■ **ACTIVITY**
With pictures left out, return only the lines from the line containing "Über Uns (40, 2523)" through the end of the material below, both included.

■ **EXERCISE INPUT**
[Start of Attachment]

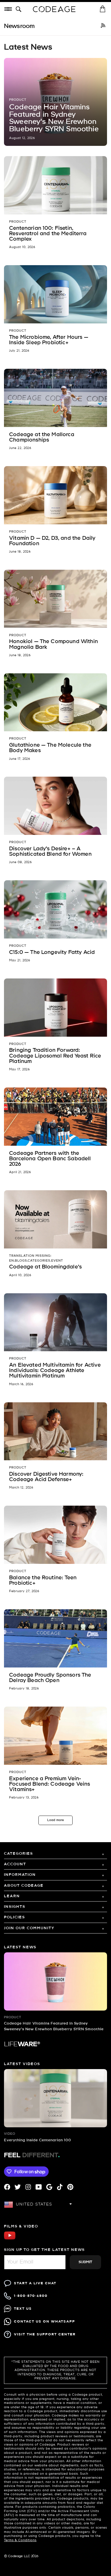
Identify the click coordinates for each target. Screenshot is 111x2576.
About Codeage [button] (24, 1886)
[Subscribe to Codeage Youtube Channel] (9, 2238)
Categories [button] (18, 1854)
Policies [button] (14, 1917)
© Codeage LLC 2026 (21, 2556)
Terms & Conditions (20, 2540)
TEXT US (23, 2308)
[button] (20, 9)
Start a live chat (35, 2283)
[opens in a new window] (103, 26)
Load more (55, 1820)
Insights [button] (14, 1907)
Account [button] (15, 1864)
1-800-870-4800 (31, 2295)
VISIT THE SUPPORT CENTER (45, 2334)
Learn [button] (12, 1896)
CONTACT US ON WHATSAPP (44, 2321)
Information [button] (20, 1875)
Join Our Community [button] (29, 1928)
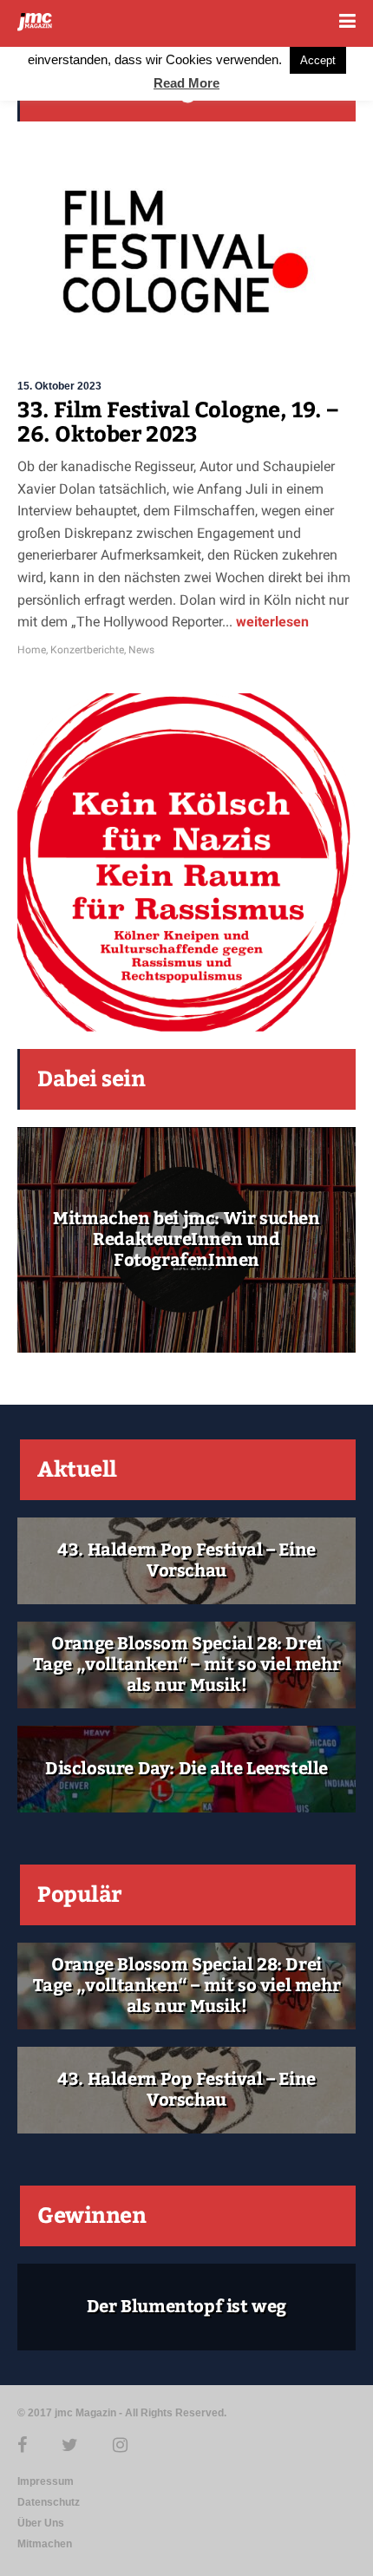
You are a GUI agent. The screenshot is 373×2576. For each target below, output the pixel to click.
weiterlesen (270, 621)
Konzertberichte (87, 650)
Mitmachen (44, 2544)
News (141, 650)
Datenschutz (48, 2502)
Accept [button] (318, 60)
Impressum (45, 2481)
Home (31, 650)
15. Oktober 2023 (59, 386)
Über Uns (40, 2523)
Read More (186, 82)
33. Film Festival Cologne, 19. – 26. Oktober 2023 (177, 422)
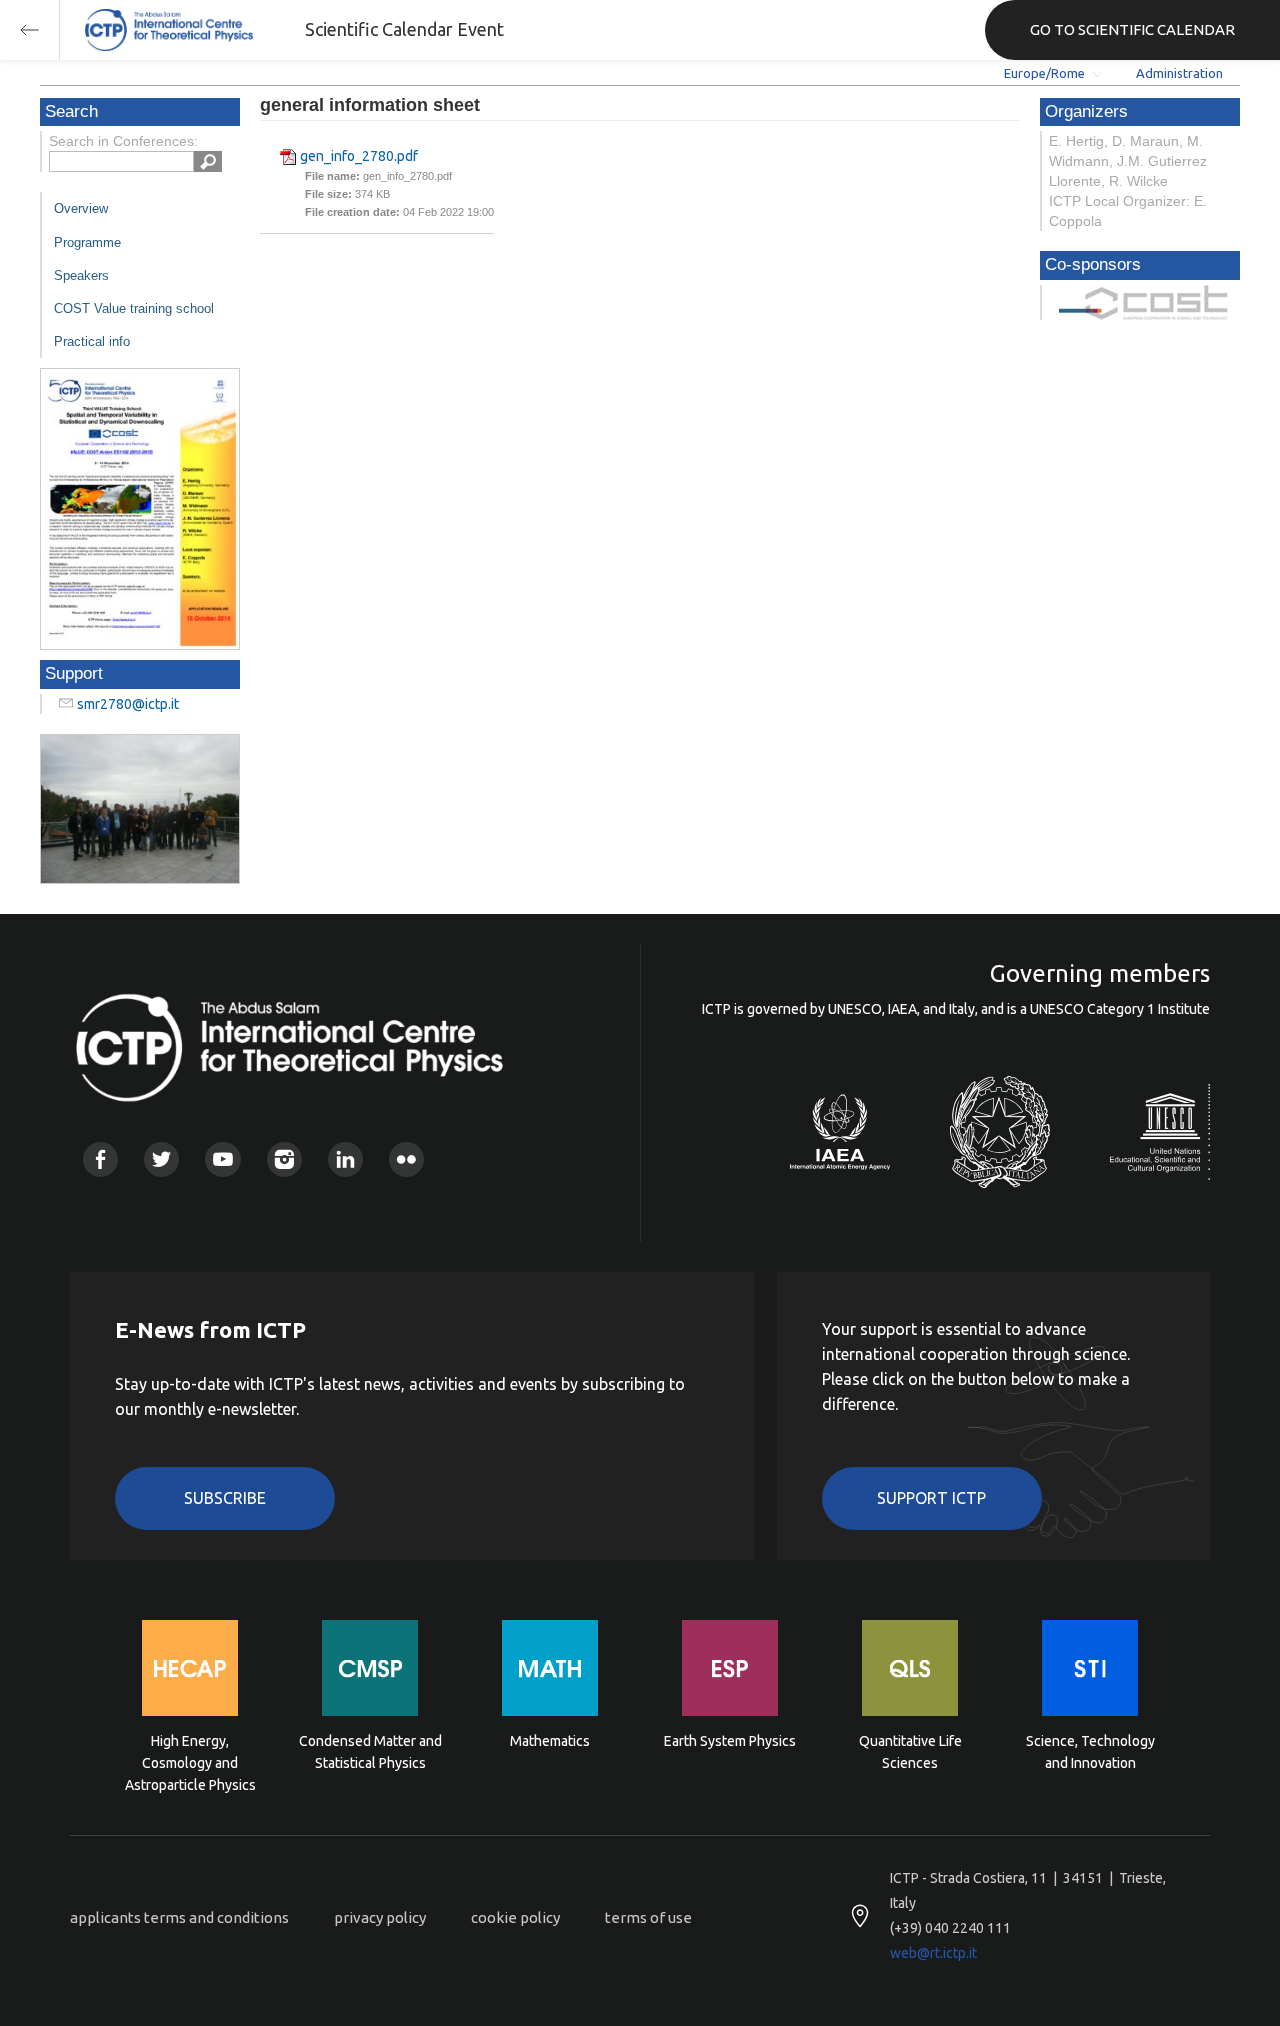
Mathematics (550, 1741)
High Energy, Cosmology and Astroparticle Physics (190, 1761)
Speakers (81, 275)
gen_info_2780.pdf (359, 156)
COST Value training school (134, 308)
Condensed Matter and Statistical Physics (370, 1752)
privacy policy (380, 1917)
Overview (81, 208)
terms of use (648, 1917)
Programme (87, 242)
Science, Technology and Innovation (1090, 1752)
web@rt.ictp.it (933, 1953)
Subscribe (225, 1498)
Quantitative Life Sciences (910, 1752)
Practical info (92, 341)
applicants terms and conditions (179, 1917)
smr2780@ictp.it (128, 704)
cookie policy (515, 1917)
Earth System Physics (730, 1741)
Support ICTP (931, 1498)
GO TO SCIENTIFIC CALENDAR (1132, 29)
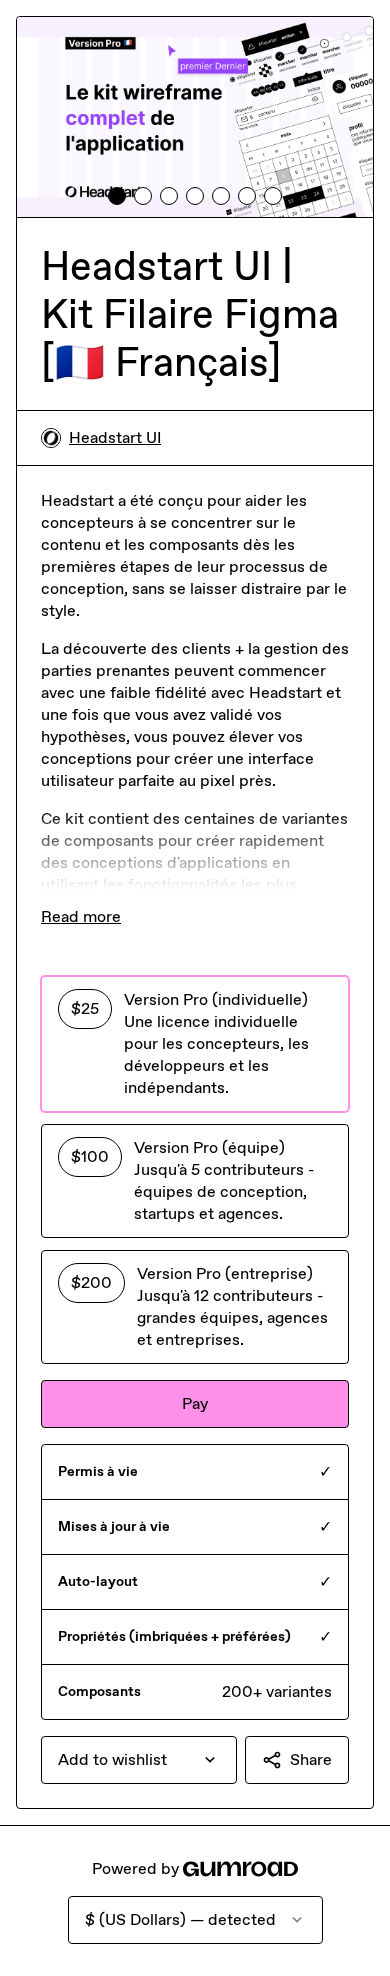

[End of Attachment]

■ **EXERCISE SOLUTION**
Über Uns (40, 2523)
Read More (186, 82)
33. Film Festival Cologne, 19. – 26. Oktober 2023 (177, 422)
Mathematics (550, 1741)
High Energy, Cosmology and Astroparticle Physics (190, 1761)
Speakers (81, 275)
gen_info_2780.pdf (359, 156)
COST Value training school (134, 308)
Condensed Matter and Statistical Physics (370, 1752)
privacy policy (380, 1917)
Overview (81, 208)
terms of use (648, 1917)
Programme (87, 242)
Science, Technology and Innovation (1090, 1752)
web@rt.ictp.it (933, 1953)
Subscribe (225, 1498)
Quantitative Life Sciences (910, 1752)
Practical info (92, 341)
applicants terms and conditions (179, 1917)
smr2780@ictp.it (128, 704)
cookie policy (515, 1917)
Earth System Physics (730, 1741)
Support ICTP (931, 1498)
GO TO SCIENTIFIC CALENDAR (1132, 29)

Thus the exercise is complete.